Allied Irish Banks Plc and Bank of Ireland Group Plc saw their shares rise March 28 after Irish Finance Minister Paschal Donohoe said lenders may continue to not pay corporate taxes to offset accumulated losses during the financial crisis, The Irish Times reported.
Speaking before the lower house of the Irish legislature, Donohoe indicated that revising how losses for Irish banks are taxed would hurt the ability of the government to maximize returns on its investments in banks, according to the March 28 report.
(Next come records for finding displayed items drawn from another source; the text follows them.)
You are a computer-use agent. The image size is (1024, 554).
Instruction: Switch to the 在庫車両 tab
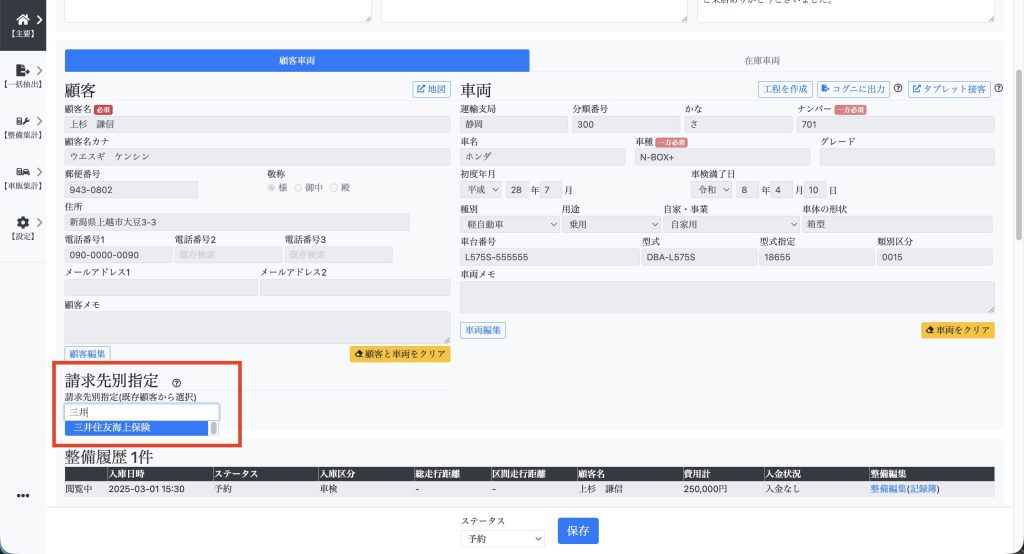coord(762,61)
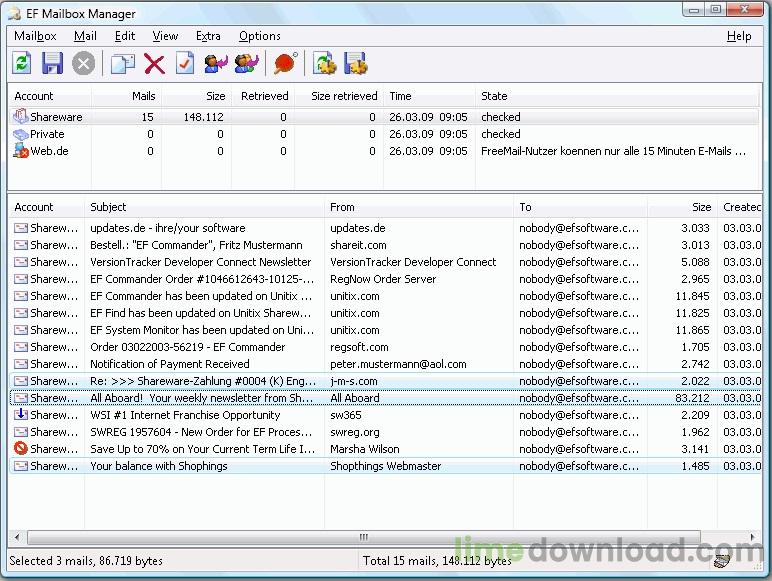This screenshot has width=772, height=581.
Task: Open the Extra menu
Action: pyautogui.click(x=208, y=36)
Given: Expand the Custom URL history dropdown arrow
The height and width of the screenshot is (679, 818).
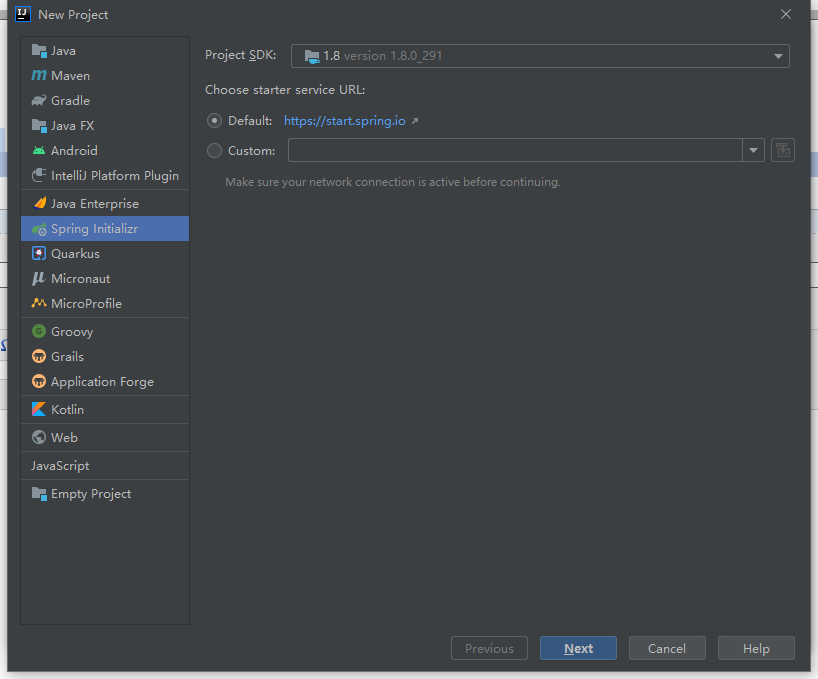Looking at the screenshot, I should pyautogui.click(x=754, y=151).
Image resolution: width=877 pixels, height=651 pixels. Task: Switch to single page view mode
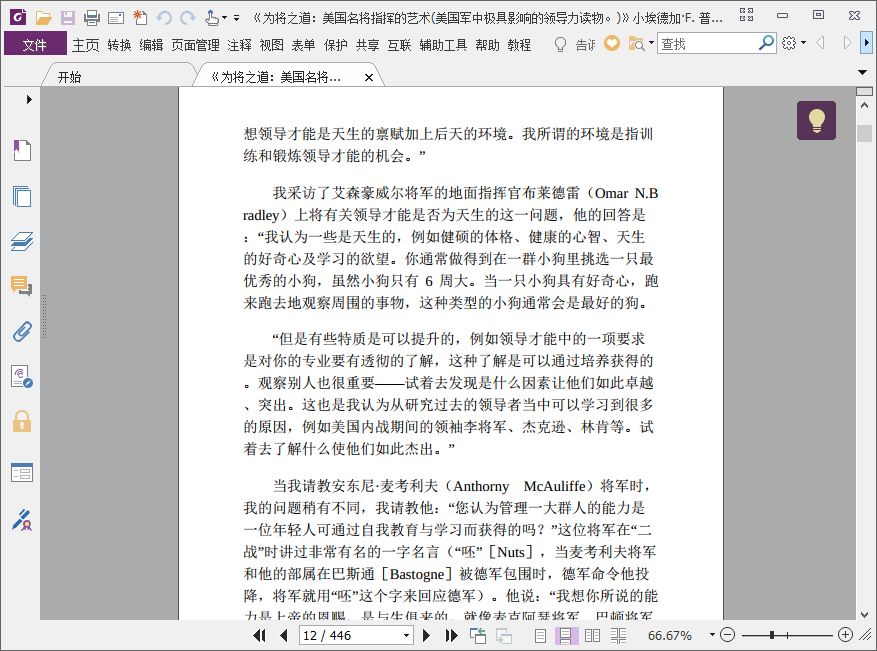(x=540, y=635)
The Irish state, through the Ireland Strategic Investment Fund, owns 71.12% of AIB and 13.95% of Bank of Ireland, according to data from S&P Global Market Intelligence.
Shares in the two lenders had fallen by more than 11% on concerns about the so-called deferred tax assets, or DTAs, after The Sunday Business Post reported that Ireland's Oireachtas Public Accounts Committee wanted to recommend that a "sunset clause" be added into law to limit to 10 years bailed-out banks' use of DTAs to pay no corporate taxes, The Irish Times noted.
Goodbody Stockbrokers projected that AIB, which has €2.6 billion of DTAs on its balance sheet, would take 17 years to use up such assets, according to the report. Bank of Ireland and Permanent TSB Group Holdings Plc have DTAs of about €1.2 billion and €350 million, respectively, The Irish Times said.
Bank of Ireland closed up 3.43% in Dublin trading March 28, while AIB rose 2.13%.